=== Requirement ===
When the line with "The height and" comes up, set it down and every later line to the end of the data, exactly and without pictures.

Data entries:

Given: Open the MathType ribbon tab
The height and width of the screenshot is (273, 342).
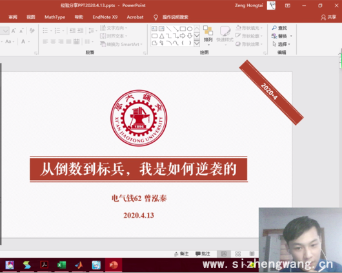Looking at the screenshot, I should click(x=55, y=17).
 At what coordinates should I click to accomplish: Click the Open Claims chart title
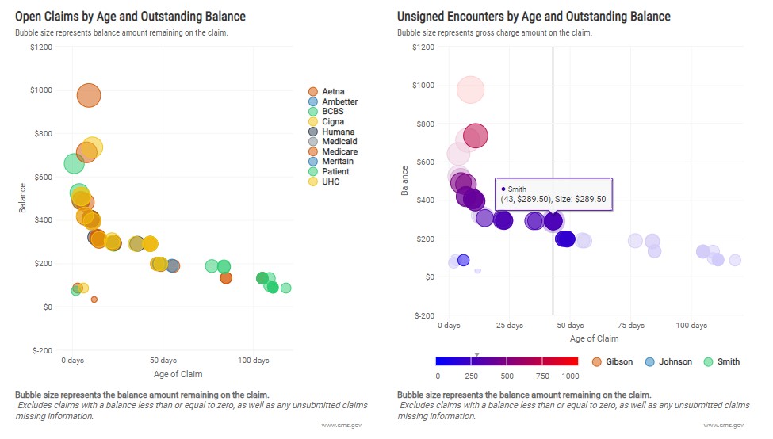130,17
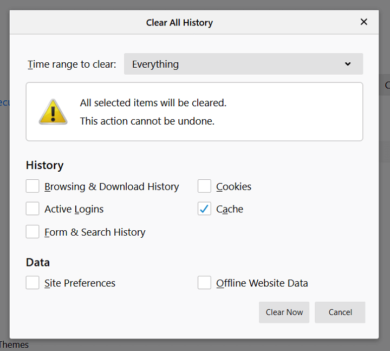Click the yellow warning triangle icon
390x351 pixels.
coord(53,112)
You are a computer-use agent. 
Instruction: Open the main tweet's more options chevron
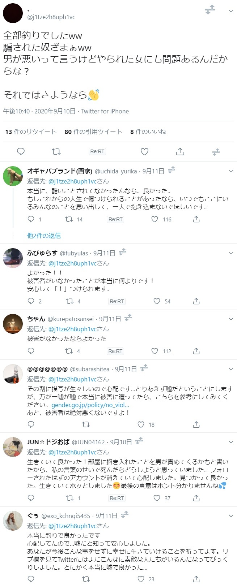231,11
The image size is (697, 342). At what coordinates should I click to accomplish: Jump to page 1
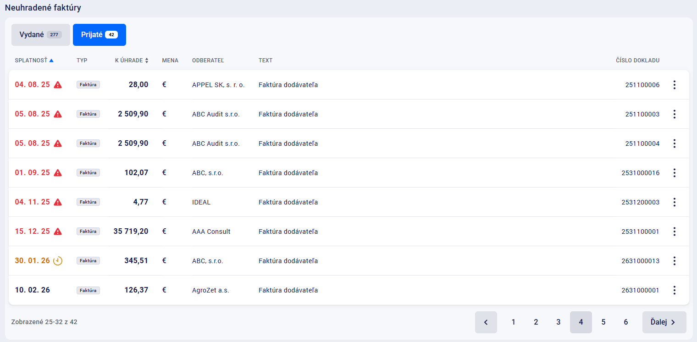(x=513, y=322)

=== Task result ===
The height and width of the screenshot is (273, 342).
Looking at the screenshot, I should click(x=55, y=17).
 At what coordinates should I click to accomplish: Click the Open Claims chart title
130,17
Click the yellow warning triangle icon
390x351 pixels.
coord(53,112)
You are a computer-use agent. 
Instruction: Open the main tweet's more options chevron
231,11
The image size is (697, 342). At what coordinates should I click to accomplish: Jump to page 1
(x=513, y=322)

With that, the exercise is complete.